Pelaksanaan syari’at Islam di Nusantara pada masa lalu adalah sebuah fakta sejarah. Sejumlah lontaran opini yang menyebutkan bahwa hukum Islam tidak sesuai untuk kemajemukan bangsa Indonesia justru merupakan pernyataan yang ahistoris. Sejarah telah membuktikan bahwa bangsa Indonesia di masa lalu pernah diatur oleh hukum syariat dan kalangan non-muslim pun bisa hidup di dalamnya secara damai. Kesultanan Yogyakarta dan Kasunanan Surakarta awalnya telah menggunakan hukum Islam dalam pengadilan yang dilakukan. Pengadilan ini secara resmi diberi nama al-Mahkamah al-Kabirah. Namun masyarakat Jawa pada masa itu lebih mengenalnya dengan sebutan Pengadilan Surambi sebab pelaksanaannya dilakukan di serambi Masjid Agung.

Pengadilan Surambi dilaksanakan berdasarkan syari’at Islam dengan cakupan meliputi pengadilan untuk perkara hukum terkait perkawinan, talak, warisan, dan juga hukum pidana. Hukum Pidana yang ditangani biasanya berkaitan dengan tindak kejahatan seperti pencurian, pembunuhan, dan lain sebagainya. Sementara penanganan Pidana yang berkaitan dengan administrasi dan persoalan Agraria (pasiten) dilaksanakan oleh Pengadilan Bale Mangu. Di Yogyakarta, pengadilan Surambi dilaksanakan di serambi Masjid Ageng Ngayogyakarta.

Keberadaan Pengadilan Surambi ini hakikatnya merupakan manifestasi perpanjangan tangan dari pelaksanaan tugas dan wewenang raja Jawa sebagai sayidin Panatagama (Yang Dipertuan yang bertugas mengatur urusan agama.

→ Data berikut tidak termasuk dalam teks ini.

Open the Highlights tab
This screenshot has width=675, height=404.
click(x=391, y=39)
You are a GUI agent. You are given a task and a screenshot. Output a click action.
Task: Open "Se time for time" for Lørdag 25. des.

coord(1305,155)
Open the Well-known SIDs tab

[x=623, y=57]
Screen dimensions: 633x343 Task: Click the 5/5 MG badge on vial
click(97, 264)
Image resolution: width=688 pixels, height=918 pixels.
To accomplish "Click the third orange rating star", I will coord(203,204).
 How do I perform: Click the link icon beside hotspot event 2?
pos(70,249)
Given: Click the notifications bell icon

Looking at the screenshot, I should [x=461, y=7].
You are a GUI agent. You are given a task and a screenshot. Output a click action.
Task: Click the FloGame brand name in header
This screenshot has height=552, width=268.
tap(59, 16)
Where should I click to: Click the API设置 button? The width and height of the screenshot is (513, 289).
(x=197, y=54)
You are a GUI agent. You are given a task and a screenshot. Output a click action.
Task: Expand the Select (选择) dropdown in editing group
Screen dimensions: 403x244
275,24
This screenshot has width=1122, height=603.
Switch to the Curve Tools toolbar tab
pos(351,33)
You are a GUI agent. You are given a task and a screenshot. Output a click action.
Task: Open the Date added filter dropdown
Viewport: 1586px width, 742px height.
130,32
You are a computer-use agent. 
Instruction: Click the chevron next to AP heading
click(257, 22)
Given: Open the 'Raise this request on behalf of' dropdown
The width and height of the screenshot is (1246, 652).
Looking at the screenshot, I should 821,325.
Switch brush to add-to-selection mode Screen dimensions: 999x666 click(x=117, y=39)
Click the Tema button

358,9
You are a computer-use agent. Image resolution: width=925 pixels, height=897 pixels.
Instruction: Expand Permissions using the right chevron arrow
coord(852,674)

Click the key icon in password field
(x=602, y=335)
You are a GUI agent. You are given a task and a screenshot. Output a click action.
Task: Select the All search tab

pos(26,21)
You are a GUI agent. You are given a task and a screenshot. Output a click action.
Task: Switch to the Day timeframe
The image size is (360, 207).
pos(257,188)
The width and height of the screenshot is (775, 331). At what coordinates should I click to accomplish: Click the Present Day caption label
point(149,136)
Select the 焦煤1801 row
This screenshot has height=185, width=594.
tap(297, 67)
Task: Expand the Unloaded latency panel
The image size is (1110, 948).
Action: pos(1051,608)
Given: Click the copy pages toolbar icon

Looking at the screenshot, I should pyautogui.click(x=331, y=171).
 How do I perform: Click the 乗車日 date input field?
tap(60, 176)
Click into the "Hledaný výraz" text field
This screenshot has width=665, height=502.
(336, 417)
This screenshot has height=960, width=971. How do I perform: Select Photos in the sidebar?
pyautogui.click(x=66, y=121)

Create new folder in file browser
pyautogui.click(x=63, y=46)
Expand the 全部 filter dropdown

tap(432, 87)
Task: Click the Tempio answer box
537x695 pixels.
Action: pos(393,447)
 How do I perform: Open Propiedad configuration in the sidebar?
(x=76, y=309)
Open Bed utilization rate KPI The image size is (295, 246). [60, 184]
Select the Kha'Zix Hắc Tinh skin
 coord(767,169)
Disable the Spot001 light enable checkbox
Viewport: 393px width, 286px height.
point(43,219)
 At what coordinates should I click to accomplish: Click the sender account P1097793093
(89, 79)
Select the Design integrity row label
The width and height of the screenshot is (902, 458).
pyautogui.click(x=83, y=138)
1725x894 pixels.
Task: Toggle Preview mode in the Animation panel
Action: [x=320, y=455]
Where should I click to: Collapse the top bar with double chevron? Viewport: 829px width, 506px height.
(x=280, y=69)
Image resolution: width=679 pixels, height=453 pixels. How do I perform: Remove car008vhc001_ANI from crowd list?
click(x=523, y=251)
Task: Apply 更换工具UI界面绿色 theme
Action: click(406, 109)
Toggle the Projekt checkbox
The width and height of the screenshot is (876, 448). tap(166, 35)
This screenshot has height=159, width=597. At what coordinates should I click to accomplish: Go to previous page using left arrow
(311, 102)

Hal ini sekaligus membuktikan bahwa Kraton Jawa terutama dinasti Mataram pada masa itu merupakan sebuah kerajaan Islam yang menerapkan syariat Allah. (Lihat: Basiq Djalil, Peradilan Islam, Jakarta: Amzah, 2012, p. 193)

 

PEDOMAN DAN PELAKSANAAN

Dalam pengadilan tersebut, Kedua keraton telah menggunakan kitab Undang-Undang yang disebut Kitab Angger-angger. Kitab ini sengaja disusun secara bersama oleh kedua kerajaan untuk memenuhi kebutuhan Kraton akan pelaksanaan hukum Islam di wilayahnya. Kitab Angger-angger ini disusun dari sejumlah kitab antara lain kitab Moharrar (maksudnya: kitab Muharrar fi al-Fiqh al-Syafi’i karya Syaikh al-Islam al-Imam Abu al-Qasim Abdul Karim bin Muhammad bin Abdul Karim al-Rafi-‘iy al-Qazwini (Imam Ar-Rafi’iy)), kitab Mahalli, kitab Topah (maksudnya: kitab Tuhfah al-Muhtaj karya Ibn Hajar al-Haitamiy), kitab Patakulmungin (Maksudnya: kitab Fathul Mu’in karya Zainuddin Abdul Aziz al-Malibariy), dan kitab Patakulwahab (Maksudnya: kitab Fathulwahab karya Syaikh Abu Yahya Zakaria Al-Anshoriy). (Lihat: Ismadi K, Gegambaran Pengadilan ing Kasultanan Ngayogyakarta Taun 1755 Tekan Taun 1947, bagian 1, dalam PS No. 23 / 4 – Juni 2016, p. 38).

Kedudukan Pengadilan Surambi tidak secara langsung berada di bawah raja, namun dipimpin oleh Ulama’. Keputusan persidangan yang dilakukan di serambi masjid ini berfungsi sebagai nasihat bagi raja (Sultan atau Sunan) dalam mengambil keputusan. (Lihat: Prof. Dr. Alaiddin Koto, Sejarah Peradilan Islam, Jakarta: RajaGrafindo Persada, 2011, p. 201). Pengurus pengadilan ini terdiri 10 (sepuluh) orang antara lain Kyai Pengulu sebagai ketua, anggota Pathok Nagari yang terdiri 4 (empat) orang, seorang Pengulu Hakim, dan sisanya terdiri dari para Ketib (katib atau panitera).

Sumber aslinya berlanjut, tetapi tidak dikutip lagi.